In the Cation Exchange process the plant’s roots absorb many of the nutrients essential for growth.  The process works through the secretion of exudates by the root hairs which contain positively charged hydrogen ions.  The hydrogen ions are effectively “traded” by the plant for the positively charged cations of calcium, magnesium, potassium, sodium and trace elements.  The plant absorbs 70% of the cations it needs through the cation exchange process, hence imbalances of Cations on the clay colloids, also known as the ‘base’, prevents the plant from taking up a proper balance of essential nutrients.

Base Saturation

Base Saturation measures the percentage of the differences cations on the clay colloids.  Soil behaviour will often reflect the relationship of the cations on the base e.g. soils with high calcium on the base will tend to be open whereas soils with high magnesium will tend to be sticky and difficult to work.

Understanding pH

pH is only a measure of hydrogen indication the degree of acidity of alkalinity. A high pH soil is not necessarily high in calcium.
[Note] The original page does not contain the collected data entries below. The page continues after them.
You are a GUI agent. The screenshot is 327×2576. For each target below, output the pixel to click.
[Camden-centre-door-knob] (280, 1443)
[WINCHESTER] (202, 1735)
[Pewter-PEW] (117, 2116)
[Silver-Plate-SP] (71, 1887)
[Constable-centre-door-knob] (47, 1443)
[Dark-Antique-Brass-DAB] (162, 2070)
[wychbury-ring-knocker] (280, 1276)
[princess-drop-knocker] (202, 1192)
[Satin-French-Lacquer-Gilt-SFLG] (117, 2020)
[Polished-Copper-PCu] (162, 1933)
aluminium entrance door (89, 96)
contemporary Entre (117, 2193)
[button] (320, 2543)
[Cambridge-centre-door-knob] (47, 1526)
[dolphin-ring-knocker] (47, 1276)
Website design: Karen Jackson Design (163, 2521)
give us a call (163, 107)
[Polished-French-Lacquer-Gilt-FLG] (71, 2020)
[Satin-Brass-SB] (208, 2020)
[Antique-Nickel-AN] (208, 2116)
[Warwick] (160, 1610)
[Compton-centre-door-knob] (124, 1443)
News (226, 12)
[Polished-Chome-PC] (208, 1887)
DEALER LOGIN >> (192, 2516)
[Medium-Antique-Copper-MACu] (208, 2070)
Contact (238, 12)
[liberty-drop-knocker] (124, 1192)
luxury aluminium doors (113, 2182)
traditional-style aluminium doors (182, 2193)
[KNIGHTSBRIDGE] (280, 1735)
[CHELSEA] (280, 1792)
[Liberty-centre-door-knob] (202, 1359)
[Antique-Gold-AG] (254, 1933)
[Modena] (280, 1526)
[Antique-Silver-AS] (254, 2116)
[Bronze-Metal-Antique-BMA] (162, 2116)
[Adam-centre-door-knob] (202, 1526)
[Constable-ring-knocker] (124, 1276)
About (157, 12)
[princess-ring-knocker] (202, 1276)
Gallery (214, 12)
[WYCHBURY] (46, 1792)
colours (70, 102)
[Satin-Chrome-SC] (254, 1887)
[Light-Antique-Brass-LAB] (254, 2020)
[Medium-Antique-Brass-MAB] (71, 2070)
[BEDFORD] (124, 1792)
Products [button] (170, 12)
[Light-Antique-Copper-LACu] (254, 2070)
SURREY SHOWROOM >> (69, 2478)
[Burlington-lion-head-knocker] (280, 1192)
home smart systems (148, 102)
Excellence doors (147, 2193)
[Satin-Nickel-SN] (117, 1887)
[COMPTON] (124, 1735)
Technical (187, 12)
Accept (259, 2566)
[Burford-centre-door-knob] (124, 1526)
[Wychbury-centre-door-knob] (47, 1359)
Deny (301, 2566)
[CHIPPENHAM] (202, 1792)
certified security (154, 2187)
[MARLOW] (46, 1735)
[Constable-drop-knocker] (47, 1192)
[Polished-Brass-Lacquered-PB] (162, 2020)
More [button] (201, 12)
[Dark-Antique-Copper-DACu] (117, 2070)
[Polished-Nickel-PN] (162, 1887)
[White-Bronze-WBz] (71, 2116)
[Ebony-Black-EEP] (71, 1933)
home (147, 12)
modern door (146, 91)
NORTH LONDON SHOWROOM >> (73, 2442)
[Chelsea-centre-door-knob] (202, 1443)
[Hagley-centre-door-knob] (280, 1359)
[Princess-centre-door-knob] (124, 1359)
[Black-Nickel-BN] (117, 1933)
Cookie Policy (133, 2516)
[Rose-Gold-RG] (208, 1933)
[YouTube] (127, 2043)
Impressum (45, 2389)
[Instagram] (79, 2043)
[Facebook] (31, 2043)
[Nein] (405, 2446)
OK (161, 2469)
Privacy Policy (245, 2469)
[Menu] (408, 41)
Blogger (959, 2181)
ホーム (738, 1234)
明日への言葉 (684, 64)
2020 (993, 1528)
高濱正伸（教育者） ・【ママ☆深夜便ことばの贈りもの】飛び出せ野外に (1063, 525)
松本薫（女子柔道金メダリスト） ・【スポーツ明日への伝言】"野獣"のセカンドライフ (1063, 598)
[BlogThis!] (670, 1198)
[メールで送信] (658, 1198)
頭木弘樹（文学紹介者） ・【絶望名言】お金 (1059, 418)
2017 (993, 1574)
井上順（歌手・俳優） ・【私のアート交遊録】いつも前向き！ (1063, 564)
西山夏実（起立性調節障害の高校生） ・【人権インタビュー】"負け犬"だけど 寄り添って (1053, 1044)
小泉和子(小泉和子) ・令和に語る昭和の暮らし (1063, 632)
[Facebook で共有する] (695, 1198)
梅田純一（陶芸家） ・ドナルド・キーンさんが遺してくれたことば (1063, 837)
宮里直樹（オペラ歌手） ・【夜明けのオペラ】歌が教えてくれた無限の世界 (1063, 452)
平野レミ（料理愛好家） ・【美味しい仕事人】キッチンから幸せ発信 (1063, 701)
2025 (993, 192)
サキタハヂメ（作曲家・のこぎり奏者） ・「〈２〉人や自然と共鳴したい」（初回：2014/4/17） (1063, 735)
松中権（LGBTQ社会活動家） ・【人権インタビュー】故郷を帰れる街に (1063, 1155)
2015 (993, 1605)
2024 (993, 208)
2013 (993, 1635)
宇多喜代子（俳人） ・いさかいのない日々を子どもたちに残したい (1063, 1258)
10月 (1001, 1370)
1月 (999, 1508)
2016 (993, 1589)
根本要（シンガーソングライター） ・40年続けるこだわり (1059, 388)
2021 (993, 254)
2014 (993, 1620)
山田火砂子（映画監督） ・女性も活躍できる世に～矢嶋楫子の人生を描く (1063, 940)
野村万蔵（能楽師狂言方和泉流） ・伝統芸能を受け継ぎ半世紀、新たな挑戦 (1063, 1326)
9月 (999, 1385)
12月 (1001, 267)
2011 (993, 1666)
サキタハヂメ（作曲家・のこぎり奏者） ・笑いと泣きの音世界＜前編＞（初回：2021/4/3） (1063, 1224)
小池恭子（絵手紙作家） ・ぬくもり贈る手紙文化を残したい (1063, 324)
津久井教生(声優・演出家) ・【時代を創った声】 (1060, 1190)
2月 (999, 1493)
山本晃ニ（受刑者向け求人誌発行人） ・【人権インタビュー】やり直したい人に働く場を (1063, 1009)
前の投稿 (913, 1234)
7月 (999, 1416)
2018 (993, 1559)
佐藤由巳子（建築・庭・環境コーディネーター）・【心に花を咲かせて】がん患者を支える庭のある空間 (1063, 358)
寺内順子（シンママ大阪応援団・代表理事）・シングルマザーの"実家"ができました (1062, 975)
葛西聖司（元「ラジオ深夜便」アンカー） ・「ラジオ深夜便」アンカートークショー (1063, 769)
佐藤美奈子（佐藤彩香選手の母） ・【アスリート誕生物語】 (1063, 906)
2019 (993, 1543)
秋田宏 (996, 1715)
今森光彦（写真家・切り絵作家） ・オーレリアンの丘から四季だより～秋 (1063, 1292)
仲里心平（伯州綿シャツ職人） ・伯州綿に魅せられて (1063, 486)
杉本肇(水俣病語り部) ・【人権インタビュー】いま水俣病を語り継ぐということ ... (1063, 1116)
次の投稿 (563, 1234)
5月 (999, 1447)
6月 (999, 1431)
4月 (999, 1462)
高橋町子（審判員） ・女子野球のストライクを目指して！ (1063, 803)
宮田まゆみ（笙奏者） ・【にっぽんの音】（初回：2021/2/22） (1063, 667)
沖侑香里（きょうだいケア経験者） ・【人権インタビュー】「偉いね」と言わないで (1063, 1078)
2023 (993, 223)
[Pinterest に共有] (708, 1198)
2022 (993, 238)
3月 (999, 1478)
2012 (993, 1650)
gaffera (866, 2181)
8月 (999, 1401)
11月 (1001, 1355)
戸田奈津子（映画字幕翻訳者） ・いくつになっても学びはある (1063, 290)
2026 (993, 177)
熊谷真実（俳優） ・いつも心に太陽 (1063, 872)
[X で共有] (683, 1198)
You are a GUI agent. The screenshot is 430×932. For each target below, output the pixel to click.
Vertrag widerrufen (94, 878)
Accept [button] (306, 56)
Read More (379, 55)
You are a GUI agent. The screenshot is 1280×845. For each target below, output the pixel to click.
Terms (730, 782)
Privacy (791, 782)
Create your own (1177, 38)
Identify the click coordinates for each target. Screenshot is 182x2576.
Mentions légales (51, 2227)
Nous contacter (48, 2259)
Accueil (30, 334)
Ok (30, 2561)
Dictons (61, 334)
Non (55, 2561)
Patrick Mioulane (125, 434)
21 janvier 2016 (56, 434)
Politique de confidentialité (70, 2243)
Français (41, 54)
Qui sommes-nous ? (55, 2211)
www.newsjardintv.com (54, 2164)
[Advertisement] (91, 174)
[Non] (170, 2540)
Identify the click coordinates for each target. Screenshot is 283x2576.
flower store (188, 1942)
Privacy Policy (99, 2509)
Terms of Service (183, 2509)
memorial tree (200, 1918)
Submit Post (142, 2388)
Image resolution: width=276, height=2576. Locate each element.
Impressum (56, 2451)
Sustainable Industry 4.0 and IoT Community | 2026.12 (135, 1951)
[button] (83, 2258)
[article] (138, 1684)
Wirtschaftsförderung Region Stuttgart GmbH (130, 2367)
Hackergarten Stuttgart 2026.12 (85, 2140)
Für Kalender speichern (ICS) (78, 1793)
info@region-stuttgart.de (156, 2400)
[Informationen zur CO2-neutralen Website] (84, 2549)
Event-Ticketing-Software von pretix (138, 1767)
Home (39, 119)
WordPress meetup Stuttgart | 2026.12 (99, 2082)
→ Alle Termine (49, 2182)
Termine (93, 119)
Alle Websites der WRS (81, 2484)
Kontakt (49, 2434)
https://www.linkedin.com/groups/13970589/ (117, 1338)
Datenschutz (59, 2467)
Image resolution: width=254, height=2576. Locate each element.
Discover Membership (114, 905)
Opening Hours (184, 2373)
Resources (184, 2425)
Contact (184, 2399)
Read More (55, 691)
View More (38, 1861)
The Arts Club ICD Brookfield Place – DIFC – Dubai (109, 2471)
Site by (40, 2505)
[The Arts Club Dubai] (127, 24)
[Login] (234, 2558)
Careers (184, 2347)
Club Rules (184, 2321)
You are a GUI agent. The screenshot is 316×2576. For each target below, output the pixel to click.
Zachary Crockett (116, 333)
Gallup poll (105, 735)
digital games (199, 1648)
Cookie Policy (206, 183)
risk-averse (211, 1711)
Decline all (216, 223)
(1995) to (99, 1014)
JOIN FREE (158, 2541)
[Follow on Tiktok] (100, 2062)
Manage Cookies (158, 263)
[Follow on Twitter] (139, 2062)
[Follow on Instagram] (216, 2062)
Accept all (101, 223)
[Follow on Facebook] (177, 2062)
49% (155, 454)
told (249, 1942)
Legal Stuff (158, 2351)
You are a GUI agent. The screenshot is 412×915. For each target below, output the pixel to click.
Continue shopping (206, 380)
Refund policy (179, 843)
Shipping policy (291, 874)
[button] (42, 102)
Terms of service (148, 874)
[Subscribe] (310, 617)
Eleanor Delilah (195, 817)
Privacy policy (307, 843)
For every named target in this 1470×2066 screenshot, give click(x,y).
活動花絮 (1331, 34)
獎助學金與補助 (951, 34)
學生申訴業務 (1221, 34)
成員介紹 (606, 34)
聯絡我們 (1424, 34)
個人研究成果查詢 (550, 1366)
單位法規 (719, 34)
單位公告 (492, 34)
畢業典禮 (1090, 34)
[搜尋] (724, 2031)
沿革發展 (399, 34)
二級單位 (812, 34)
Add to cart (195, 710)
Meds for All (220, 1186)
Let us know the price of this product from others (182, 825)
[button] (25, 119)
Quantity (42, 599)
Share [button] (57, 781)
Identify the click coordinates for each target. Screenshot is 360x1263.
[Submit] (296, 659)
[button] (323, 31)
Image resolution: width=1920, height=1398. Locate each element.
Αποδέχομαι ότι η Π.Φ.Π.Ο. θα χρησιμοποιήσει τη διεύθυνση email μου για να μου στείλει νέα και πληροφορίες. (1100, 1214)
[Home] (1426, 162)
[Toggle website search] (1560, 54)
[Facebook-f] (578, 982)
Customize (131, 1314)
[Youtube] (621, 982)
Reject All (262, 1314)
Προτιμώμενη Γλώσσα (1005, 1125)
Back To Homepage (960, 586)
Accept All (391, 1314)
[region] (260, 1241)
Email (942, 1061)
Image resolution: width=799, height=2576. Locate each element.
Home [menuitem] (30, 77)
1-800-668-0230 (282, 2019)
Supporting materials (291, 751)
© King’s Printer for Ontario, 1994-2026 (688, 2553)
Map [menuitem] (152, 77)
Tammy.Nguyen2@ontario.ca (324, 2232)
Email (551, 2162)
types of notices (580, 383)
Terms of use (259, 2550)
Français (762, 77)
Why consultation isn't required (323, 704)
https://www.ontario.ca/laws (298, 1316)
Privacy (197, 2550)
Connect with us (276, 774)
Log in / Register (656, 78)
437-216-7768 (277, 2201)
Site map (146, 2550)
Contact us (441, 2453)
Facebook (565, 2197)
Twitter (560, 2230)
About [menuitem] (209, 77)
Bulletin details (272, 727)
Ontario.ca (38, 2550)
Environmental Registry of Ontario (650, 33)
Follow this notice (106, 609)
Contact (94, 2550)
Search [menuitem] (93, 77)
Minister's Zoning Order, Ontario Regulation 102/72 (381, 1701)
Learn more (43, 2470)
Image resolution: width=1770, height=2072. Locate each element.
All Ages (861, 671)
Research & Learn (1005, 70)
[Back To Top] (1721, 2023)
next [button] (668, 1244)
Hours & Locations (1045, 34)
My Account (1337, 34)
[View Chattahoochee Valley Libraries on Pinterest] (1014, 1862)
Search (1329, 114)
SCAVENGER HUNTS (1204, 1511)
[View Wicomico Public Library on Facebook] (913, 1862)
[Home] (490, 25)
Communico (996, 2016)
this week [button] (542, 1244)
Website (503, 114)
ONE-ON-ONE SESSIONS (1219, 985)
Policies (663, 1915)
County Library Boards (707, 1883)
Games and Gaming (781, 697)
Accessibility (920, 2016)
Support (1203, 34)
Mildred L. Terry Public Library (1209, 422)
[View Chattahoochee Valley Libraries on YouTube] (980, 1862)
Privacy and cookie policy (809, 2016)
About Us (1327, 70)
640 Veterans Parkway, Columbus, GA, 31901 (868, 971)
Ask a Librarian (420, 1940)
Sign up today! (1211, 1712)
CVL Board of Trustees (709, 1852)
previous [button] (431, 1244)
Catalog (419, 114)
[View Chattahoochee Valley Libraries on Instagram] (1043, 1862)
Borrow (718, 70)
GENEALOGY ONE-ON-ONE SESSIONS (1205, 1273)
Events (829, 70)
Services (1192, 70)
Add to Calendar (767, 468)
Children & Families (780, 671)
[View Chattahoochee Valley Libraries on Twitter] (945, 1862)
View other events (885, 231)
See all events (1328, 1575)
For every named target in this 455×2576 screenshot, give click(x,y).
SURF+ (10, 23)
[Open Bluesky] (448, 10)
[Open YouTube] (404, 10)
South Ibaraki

The exchange sites can be occupied by: magnesium, sodium and potassium displacing calcium and hydrogen. Therefore despite a high pH plants can be short of calcium. pH measurement alone is an insufficient guide to calcium status. Our Cation Exchange Rebalancing Soil Survey looks at base saturation in detail to check which cations are actually deficient and if calcium is short in which form it should be applied.